Task statement: Each entry that follows should be written again verbatim.

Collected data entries
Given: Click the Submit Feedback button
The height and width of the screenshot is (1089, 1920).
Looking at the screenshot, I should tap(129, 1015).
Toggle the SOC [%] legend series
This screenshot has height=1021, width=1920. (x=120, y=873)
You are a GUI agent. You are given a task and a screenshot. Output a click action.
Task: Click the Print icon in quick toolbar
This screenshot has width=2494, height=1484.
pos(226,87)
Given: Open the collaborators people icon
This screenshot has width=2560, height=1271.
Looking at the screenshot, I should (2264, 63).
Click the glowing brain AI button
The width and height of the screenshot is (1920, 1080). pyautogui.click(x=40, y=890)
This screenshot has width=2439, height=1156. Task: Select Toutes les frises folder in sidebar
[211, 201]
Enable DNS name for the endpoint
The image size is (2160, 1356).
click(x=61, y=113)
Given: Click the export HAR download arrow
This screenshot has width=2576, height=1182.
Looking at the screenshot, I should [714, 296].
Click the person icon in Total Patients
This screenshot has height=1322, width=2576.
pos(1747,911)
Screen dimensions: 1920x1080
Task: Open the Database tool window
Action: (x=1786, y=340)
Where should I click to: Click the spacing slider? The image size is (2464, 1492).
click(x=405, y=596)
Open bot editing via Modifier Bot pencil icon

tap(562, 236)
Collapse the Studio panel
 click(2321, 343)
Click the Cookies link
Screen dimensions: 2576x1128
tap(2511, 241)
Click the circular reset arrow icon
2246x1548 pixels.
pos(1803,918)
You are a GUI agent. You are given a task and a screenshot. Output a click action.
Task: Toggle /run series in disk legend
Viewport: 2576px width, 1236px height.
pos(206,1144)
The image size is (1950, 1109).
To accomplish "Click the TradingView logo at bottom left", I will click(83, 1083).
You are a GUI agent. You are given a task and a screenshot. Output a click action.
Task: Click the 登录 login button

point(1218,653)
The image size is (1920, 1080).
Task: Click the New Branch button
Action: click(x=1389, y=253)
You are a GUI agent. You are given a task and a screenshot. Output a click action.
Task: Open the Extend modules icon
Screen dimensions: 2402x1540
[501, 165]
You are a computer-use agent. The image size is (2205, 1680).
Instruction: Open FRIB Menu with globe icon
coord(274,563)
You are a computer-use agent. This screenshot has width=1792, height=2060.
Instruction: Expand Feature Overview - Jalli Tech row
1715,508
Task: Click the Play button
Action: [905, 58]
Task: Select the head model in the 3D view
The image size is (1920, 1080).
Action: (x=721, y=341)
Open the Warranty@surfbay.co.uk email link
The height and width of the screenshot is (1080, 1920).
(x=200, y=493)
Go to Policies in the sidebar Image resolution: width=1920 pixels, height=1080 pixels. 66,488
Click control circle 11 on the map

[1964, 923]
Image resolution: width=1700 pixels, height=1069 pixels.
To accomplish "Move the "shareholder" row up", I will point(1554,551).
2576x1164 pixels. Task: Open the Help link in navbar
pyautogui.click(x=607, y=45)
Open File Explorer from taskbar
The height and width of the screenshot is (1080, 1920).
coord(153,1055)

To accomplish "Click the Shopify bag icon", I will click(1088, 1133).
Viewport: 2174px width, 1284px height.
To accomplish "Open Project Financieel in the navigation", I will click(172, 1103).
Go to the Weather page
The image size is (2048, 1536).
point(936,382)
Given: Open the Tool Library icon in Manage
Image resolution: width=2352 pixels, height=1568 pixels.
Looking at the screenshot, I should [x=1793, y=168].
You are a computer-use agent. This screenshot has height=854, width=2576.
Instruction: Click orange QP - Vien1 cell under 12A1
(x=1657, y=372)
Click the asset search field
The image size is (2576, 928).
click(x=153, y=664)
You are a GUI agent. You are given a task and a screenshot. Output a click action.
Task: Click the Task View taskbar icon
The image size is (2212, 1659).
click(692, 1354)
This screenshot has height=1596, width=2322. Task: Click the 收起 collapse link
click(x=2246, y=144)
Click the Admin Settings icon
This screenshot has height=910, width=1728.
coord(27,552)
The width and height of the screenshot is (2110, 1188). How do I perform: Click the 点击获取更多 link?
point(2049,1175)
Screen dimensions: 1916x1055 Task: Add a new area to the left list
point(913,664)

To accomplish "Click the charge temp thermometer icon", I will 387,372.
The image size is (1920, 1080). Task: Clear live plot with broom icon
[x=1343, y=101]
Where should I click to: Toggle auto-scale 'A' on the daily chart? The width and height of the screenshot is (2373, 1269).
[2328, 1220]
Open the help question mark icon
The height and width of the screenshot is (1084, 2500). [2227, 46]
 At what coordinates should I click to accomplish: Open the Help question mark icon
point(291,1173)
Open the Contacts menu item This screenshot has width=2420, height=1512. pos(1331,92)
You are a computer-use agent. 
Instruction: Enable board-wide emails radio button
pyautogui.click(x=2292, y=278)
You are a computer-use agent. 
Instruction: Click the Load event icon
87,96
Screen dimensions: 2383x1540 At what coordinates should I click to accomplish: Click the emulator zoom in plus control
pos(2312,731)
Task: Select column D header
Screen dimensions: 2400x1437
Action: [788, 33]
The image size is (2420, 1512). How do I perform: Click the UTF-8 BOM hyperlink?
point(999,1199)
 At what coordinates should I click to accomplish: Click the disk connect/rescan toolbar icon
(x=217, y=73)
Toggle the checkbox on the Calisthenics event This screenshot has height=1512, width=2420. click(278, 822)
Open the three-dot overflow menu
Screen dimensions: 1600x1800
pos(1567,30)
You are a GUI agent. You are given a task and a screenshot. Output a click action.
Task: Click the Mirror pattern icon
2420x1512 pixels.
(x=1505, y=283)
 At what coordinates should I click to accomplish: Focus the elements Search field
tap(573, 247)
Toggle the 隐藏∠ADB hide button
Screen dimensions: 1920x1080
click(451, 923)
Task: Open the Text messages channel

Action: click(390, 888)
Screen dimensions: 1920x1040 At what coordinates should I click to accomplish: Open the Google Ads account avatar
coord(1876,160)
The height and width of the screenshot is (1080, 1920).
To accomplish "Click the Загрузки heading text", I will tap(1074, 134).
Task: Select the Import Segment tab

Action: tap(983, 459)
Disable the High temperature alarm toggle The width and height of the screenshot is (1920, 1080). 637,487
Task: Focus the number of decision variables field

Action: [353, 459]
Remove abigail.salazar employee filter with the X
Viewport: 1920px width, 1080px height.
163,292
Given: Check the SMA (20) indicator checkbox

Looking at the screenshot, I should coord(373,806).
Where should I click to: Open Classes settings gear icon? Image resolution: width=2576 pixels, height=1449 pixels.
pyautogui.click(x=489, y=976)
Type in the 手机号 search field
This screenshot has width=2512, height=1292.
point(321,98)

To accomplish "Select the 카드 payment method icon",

The answer:
Given: Click the Submit Feedback button
The height and width of the screenshot is (1089, 1920).
Looking at the screenshot, I should tap(129, 1015).
Toggle the SOC [%] legend series
This screenshot has height=1021, width=1920. (x=120, y=873)
You are a GUI agent. You are given a task and a screenshot. Output a click action.
Task: Click the Print icon in quick toolbar
This screenshot has width=2494, height=1484.
pos(226,87)
Given: Open the collaborators people icon
This screenshot has width=2560, height=1271.
Looking at the screenshot, I should (2264, 63).
Click the glowing brain AI button
The width and height of the screenshot is (1920, 1080). pyautogui.click(x=40, y=890)
This screenshot has width=2439, height=1156. Task: Select Toutes les frises folder in sidebar
[211, 201]
Enable DNS name for the endpoint
The image size is (2160, 1356).
click(x=61, y=113)
Given: Click the export HAR download arrow
This screenshot has width=2576, height=1182.
Looking at the screenshot, I should [714, 296].
Click the person icon in Total Patients
This screenshot has height=1322, width=2576.
pos(1747,911)
Screen dimensions: 1920x1080
Task: Open the Database tool window
Action: (x=1786, y=340)
Where should I click to: Click the spacing slider? The image size is (2464, 1492).
click(x=405, y=596)
Open bot editing via Modifier Bot pencil icon

tap(562, 236)
Collapse the Studio panel
 click(2321, 343)
Click the Cookies link
Screen dimensions: 2576x1128
tap(2511, 241)
Click the circular reset arrow icon
2246x1548 pixels.
pos(1803,918)
You are a GUI agent. You are given a task and a screenshot. Output a click action.
Task: Toggle /run series in disk legend
Viewport: 2576px width, 1236px height.
pos(206,1144)
The image size is (1950, 1109).
To accomplish "Click the TradingView logo at bottom left", I will click(83, 1083).
You are a GUI agent. You are given a task and a screenshot. Output a click action.
Task: Click the 登录 login button

point(1218,653)
The image size is (1920, 1080).
Task: Click the New Branch button
Action: click(x=1389, y=253)
You are a GUI agent. You are given a task and a screenshot. Output a click action.
Task: Open the Extend modules icon
Screen dimensions: 2402x1540
[501, 165]
You are a computer-use agent. The image size is (2205, 1680).
Instruction: Open FRIB Menu with globe icon
coord(274,563)
You are a computer-use agent. This screenshot has width=1792, height=2060.
Instruction: Expand Feature Overview - Jalli Tech row
1715,508
Task: Click the Play button
Action: [905, 58]
Task: Select the head model in the 3D view
The image size is (1920, 1080).
Action: (x=721, y=341)
Open the Warranty@surfbay.co.uk email link
The height and width of the screenshot is (1080, 1920).
(x=200, y=493)
Go to Policies in the sidebar Image resolution: width=1920 pixels, height=1080 pixels. 66,488
Click control circle 11 on the map

[1964, 923]
Image resolution: width=1700 pixels, height=1069 pixels.
To accomplish "Move the "shareholder" row up", I will point(1554,551).
2576x1164 pixels. Task: Open the Help link in navbar
pyautogui.click(x=607, y=45)
Open File Explorer from taskbar
The height and width of the screenshot is (1080, 1920).
coord(153,1055)

To accomplish "Click the Shopify bag icon", I will click(1088, 1133).
Viewport: 2174px width, 1284px height.
To accomplish "Open Project Financieel in the navigation", I will click(172, 1103).
Go to the Weather page
The image size is (2048, 1536).
point(936,382)
Given: Open the Tool Library icon in Manage
Image resolution: width=2352 pixels, height=1568 pixels.
Looking at the screenshot, I should [x=1793, y=168].
You are a computer-use agent. This screenshot has height=854, width=2576.
Instruction: Click orange QP - Vien1 cell under 12A1
(x=1657, y=372)
Click the asset search field
The image size is (2576, 928).
click(x=153, y=664)
You are a GUI agent. You are given a task and a screenshot. Output a click action.
Task: Click the Task View taskbar icon
The image size is (2212, 1659).
click(692, 1354)
This screenshot has height=1596, width=2322. Task: Click the 收起 collapse link
click(x=2246, y=144)
Click the Admin Settings icon
This screenshot has height=910, width=1728.
coord(27,552)
The width and height of the screenshot is (2110, 1188). How do I perform: Click the 点击获取更多 link?
point(2049,1175)
Screen dimensions: 1916x1055 Task: Add a new area to the left list
point(913,664)

To accomplish "Click the charge temp thermometer icon", I will 387,372.
The image size is (1920, 1080). Task: Clear live plot with broom icon
[x=1343, y=101]
Where should I click to: Toggle auto-scale 'A' on the daily chart? The width and height of the screenshot is (2373, 1269).
[2328, 1220]
Open the help question mark icon
The height and width of the screenshot is (1084, 2500). [2227, 46]
 At what coordinates should I click to accomplish: Open the Help question mark icon
point(291,1173)
Open the Contacts menu item This screenshot has width=2420, height=1512. pos(1331,92)
You are a computer-use agent. 
Instruction: Enable board-wide emails radio button
pyautogui.click(x=2292, y=278)
You are a computer-use agent. 
Instruction: Click the Load event icon
87,96
Screen dimensions: 2383x1540 At what coordinates should I click to accomplish: Click the emulator zoom in plus control
pos(2312,731)
Task: Select column D header
Screen dimensions: 2400x1437
Action: [788, 33]
The image size is (2420, 1512). How do I perform: Click the UTF-8 BOM hyperlink?
point(999,1199)
 At what coordinates should I click to accomplish: Click the disk connect/rescan toolbar icon
(x=217, y=73)
Toggle the checkbox on the Calisthenics event This screenshot has height=1512, width=2420. click(278, 822)
Open the three-dot overflow menu
Screen dimensions: 1600x1800
pos(1567,30)
You are a GUI agent. You are given a task and a screenshot. Output a click action.
Task: Click the Mirror pattern icon
2420x1512 pixels.
(x=1505, y=283)
 At what coordinates should I click to accomplish: Focus the elements Search field
tap(573, 247)
Toggle the 隐藏∠ADB hide button
Screen dimensions: 1920x1080
click(451, 923)
Task: Open the Text messages channel

Action: click(390, 888)
Screen dimensions: 1920x1040 At what coordinates should I click to accomplish: Open the Google Ads account avatar
coord(1876,160)
The height and width of the screenshot is (1080, 1920).
To accomplish "Click the Загрузки heading text", I will tap(1074, 134).
Task: Select the Import Segment tab

Action: tap(983, 459)
Disable the High temperature alarm toggle The width and height of the screenshot is (1920, 1080). 637,487
Task: Focus the number of decision variables field

Action: [353, 459]
Remove abigail.salazar employee filter with the X
Viewport: 1920px width, 1080px height.
163,292
Given: Check the SMA (20) indicator checkbox

Looking at the screenshot, I should coord(373,806).
Where should I click to: Open Classes settings gear icon? Image resolution: width=2576 pixels, height=1449 pixels.
pyautogui.click(x=489, y=976)
Type in the 手机号 search field
This screenshot has width=2512, height=1292.
point(321,98)

To accomplish "Select the 카드 payment method icon",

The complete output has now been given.